### QUOTED PASSAGE
┌──
West said she also hired Eunice “Eunz” Dollete as the ODECE’s inaugural assistant director for cultural programming and social justice education in 2022, who hosts “Breaking Bread” — a weekly dialogue program on Wednesdays about topics including student activism and patriarchy.
Early this year, the Division for Student Affairs adopted oversight for religious and spiritual life at GW, a component of University programming that was originally housed under the MSSC. The MSSC’s former graduate assistant for religious and spiritual life said in April that he resigned from his position after officials canceled the center’s original plans for its annual Interfaith Week in January and transferred religious and spiritual life to the DSA, with the department later hosting its own version of the week in April and establishing a Center for Interfaith and Spiritual Life in June.
“I don’t have an answer for you about that right now,” West said in response to why the MSSC’s original Interfaith Week schedule was canceled.
She said the MSSC has two pillars: gender and sexuality and race, ethnicity and culture — omitting religious and spiritual life, which past leaders said was a core component of the center. She said past University announcements have been “clear” that these components belong in DSA.
“What we will always do is welcome all students with open arms and be a space where students can contemplate identity, question their beliefs and thoughts,” she said.
West said the ODECE is “in conversation” with officials about expanding the MSSC to the entirety of the fifth floor of the student center, which it currently occupies half of after officials relocated the center in spring 2023 due to renovations of its former location in the G Street townhouse.
└──
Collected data
┌──
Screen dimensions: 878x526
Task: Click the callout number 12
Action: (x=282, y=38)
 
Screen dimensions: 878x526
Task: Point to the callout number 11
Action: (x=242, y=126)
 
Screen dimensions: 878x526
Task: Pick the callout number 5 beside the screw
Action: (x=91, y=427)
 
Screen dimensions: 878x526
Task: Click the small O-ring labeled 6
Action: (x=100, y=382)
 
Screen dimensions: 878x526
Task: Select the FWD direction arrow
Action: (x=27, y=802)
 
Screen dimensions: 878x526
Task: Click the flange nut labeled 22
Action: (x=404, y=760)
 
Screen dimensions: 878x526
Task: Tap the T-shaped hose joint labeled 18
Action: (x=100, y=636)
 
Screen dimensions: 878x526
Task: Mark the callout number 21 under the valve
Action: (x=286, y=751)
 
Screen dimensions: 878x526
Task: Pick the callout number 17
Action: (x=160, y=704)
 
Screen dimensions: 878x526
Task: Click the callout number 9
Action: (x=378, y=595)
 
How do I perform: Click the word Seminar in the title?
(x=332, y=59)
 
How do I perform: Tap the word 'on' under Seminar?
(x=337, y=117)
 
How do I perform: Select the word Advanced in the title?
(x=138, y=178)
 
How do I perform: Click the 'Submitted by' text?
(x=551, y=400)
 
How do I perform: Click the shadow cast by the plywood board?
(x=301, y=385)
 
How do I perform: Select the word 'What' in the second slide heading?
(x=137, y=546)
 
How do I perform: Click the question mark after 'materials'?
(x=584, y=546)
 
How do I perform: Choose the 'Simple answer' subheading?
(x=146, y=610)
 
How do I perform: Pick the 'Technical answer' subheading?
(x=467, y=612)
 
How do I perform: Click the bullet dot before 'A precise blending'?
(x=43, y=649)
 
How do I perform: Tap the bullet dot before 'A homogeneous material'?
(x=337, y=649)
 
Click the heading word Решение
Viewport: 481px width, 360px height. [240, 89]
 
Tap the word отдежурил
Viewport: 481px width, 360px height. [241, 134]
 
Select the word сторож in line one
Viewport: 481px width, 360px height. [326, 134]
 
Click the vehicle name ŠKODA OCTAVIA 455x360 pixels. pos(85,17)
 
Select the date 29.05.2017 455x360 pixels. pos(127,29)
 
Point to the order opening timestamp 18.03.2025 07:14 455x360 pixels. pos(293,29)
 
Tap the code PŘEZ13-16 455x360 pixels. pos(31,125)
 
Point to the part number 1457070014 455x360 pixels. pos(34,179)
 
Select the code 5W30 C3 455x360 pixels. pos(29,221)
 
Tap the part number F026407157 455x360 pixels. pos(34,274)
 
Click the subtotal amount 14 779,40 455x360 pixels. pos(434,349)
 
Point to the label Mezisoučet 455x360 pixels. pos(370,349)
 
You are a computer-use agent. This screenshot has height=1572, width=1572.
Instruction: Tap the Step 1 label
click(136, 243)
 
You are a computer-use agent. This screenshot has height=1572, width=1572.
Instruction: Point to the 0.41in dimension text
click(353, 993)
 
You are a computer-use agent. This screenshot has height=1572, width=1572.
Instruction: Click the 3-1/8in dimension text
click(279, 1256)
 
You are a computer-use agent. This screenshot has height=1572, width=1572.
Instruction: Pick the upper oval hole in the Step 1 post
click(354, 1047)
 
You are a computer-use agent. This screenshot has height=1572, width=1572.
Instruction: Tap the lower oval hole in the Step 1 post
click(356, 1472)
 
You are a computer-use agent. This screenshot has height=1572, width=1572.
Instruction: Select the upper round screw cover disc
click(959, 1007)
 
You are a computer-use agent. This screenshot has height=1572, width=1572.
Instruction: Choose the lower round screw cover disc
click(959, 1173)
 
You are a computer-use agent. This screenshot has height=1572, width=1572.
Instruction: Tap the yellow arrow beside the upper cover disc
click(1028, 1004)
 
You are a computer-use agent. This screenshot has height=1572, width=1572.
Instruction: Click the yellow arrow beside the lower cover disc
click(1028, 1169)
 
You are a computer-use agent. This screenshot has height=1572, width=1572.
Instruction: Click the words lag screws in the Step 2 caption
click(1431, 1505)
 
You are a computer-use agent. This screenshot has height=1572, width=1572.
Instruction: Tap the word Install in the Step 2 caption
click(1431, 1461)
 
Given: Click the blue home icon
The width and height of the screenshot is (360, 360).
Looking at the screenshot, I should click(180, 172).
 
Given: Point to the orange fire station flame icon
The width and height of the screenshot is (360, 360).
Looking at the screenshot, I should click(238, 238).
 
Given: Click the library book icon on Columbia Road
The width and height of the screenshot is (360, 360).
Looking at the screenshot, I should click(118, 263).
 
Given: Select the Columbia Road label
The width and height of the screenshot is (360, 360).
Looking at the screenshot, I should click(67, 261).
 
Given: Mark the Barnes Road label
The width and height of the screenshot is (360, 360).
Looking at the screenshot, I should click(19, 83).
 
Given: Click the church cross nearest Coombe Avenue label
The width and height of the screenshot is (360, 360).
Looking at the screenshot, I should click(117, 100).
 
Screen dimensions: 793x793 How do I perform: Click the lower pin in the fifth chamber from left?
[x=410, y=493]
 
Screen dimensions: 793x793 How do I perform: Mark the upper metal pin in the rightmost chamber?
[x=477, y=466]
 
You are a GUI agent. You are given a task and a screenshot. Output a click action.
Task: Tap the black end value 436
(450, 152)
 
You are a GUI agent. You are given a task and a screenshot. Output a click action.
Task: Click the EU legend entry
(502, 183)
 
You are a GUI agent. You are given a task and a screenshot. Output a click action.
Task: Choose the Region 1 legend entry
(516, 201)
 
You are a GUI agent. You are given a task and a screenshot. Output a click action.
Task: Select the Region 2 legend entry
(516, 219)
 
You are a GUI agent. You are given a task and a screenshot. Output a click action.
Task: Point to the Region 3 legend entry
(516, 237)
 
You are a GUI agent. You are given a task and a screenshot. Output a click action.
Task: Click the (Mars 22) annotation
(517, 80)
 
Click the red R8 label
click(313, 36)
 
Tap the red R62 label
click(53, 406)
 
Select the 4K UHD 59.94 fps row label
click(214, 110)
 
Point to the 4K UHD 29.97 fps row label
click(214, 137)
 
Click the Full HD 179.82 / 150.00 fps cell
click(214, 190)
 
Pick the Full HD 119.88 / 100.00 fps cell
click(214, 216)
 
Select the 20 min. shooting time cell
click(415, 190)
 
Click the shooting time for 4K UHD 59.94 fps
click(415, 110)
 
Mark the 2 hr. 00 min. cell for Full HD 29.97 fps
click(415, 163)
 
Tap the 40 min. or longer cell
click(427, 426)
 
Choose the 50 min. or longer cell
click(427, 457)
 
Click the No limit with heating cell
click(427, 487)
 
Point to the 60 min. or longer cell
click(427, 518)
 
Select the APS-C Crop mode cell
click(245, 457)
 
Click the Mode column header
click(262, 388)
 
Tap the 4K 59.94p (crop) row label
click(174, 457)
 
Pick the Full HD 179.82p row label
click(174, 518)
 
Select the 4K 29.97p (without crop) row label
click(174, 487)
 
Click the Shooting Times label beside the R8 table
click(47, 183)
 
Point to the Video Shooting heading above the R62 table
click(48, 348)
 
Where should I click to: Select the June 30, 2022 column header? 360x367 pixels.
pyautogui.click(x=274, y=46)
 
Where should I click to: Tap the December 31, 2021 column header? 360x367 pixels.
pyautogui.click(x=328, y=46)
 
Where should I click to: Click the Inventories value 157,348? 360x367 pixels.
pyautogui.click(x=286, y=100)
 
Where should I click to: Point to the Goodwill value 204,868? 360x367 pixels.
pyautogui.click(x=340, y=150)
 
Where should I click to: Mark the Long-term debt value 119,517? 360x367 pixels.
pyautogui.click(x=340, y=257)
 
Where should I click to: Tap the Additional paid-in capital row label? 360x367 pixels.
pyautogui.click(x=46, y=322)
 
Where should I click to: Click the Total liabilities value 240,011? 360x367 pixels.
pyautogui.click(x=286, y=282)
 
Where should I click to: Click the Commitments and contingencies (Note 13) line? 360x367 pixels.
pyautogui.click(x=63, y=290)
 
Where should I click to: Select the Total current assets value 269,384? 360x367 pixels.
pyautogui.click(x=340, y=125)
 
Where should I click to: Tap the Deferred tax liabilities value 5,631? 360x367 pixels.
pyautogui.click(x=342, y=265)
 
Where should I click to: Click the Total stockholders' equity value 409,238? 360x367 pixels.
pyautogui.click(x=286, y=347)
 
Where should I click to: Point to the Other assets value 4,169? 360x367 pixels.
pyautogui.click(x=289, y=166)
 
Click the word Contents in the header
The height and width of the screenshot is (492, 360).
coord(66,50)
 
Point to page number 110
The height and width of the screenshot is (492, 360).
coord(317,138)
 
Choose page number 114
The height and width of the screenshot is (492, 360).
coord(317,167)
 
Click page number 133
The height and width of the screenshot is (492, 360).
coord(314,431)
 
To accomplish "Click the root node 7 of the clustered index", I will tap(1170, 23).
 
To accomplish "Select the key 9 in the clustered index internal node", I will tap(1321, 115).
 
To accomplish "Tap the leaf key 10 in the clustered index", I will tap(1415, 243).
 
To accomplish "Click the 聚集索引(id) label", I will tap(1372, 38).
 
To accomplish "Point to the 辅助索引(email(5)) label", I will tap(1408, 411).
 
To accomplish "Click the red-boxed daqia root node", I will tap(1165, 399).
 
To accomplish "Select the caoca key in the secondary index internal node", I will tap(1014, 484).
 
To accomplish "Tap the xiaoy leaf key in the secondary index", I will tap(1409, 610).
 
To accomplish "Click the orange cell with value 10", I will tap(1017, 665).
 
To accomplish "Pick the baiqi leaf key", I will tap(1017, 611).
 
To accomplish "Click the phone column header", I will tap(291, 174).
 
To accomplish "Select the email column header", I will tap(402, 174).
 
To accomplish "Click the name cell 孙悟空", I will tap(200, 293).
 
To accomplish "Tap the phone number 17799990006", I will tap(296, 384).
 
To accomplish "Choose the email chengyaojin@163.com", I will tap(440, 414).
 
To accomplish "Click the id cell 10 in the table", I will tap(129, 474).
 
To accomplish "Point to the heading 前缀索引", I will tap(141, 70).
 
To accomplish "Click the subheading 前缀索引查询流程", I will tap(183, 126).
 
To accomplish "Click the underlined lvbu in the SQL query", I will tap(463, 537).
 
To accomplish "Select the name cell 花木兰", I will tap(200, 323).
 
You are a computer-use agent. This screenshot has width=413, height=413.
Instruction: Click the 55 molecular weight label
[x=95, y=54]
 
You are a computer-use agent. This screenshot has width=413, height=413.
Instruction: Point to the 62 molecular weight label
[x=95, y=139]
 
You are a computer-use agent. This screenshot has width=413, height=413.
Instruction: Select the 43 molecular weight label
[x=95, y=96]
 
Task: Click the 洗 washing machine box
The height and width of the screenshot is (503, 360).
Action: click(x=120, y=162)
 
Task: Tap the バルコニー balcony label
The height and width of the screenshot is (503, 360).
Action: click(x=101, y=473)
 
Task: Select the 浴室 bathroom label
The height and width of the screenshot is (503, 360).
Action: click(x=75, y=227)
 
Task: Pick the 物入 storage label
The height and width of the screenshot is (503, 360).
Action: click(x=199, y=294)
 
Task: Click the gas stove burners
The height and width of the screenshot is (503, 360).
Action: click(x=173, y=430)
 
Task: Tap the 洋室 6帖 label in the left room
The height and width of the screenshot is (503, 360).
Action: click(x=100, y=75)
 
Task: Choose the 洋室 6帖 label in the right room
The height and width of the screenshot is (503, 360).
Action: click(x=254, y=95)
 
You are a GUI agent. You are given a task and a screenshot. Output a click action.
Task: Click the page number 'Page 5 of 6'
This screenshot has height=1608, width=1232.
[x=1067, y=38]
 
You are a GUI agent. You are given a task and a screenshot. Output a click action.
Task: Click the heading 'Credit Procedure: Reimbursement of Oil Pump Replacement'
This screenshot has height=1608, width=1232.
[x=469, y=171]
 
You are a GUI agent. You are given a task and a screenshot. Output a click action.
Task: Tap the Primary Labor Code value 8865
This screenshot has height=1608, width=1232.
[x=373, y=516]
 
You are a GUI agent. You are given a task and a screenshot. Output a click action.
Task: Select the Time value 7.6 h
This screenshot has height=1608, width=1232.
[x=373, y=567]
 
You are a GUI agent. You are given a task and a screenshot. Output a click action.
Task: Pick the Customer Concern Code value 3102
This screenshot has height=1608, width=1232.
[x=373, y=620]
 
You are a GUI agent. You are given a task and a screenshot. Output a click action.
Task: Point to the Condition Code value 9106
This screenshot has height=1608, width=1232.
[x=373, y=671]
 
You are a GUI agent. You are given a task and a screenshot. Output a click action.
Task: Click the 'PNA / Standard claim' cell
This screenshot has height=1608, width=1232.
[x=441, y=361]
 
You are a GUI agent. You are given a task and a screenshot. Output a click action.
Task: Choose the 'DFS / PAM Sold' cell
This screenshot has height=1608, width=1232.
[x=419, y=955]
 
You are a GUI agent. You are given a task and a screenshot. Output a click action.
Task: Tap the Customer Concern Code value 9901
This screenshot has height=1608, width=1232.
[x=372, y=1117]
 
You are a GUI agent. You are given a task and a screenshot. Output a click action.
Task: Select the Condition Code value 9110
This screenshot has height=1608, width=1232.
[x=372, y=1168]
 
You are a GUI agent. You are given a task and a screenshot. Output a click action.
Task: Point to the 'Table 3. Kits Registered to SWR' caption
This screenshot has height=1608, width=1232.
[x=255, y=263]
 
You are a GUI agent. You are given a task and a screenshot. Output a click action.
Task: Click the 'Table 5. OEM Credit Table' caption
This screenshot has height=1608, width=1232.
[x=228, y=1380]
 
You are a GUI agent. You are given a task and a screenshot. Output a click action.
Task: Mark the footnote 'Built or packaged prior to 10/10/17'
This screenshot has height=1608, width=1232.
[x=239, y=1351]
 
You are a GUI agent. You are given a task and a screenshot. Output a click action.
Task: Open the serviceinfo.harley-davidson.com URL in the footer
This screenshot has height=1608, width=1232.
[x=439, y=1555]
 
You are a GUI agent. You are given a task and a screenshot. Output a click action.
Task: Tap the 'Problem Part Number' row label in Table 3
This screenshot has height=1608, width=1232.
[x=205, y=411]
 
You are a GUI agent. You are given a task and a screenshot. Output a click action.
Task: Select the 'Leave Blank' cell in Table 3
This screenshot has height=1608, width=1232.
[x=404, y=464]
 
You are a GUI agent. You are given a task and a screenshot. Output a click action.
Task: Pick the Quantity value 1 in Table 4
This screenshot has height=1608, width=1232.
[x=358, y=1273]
└──
### WHAT THE EXERCISE ASKS
Write out the whole passage about the Multicultural Student Services Center exactly as it appears. The records aren't needed here.

### OUTPUT OF THE EXERCISE
West said she also hired Eunice “Eunz” Dollete as the ODECE’s inaugural assistant director for cultural programming and social justice education in 2022, who hosts “Breaking Bread” — a weekly dialogue program on Wednesdays about topics including student activism and patriarchy.
Early this year, the Division for Student Affairs adopted oversight for religious and spiritual life at GW, a component of University programming that was originally housed under the MSSC. The MSSC’s former graduate assistant for religious and spiritual life said in April that he resigned from his position after officials canceled the center’s original plans for its annual Interfaith Week in January and transferred religious and spiritual life to the DSA, with the department later hosting its own version of the week in April and establishing a Center for Interfaith and Spiritual Life in June.
“I don’t have an answer for you about that right now,” West said in response to why the MSSC’s original Interfaith Week schedule was canceled.
She said the MSSC has two pillars: gender and sexuality and race, ethnicity and culture — omitting religious and spiritual life, which past leaders said was a core component of the center. She said past University announcements have been “clear” that these components belong in DSA.
“What we will always do is welcome all students with open arms and be a space where students can contemplate identity, question their beliefs and thoughts,” she said.
West said the ODECE is “in conversation” with officials about expanding the MSSC to the entirety of the fifth floor of the student center, which it currently occupies half of after officials relocated the center in spring 2023 due to renovations of its former location in the G Street townhouse.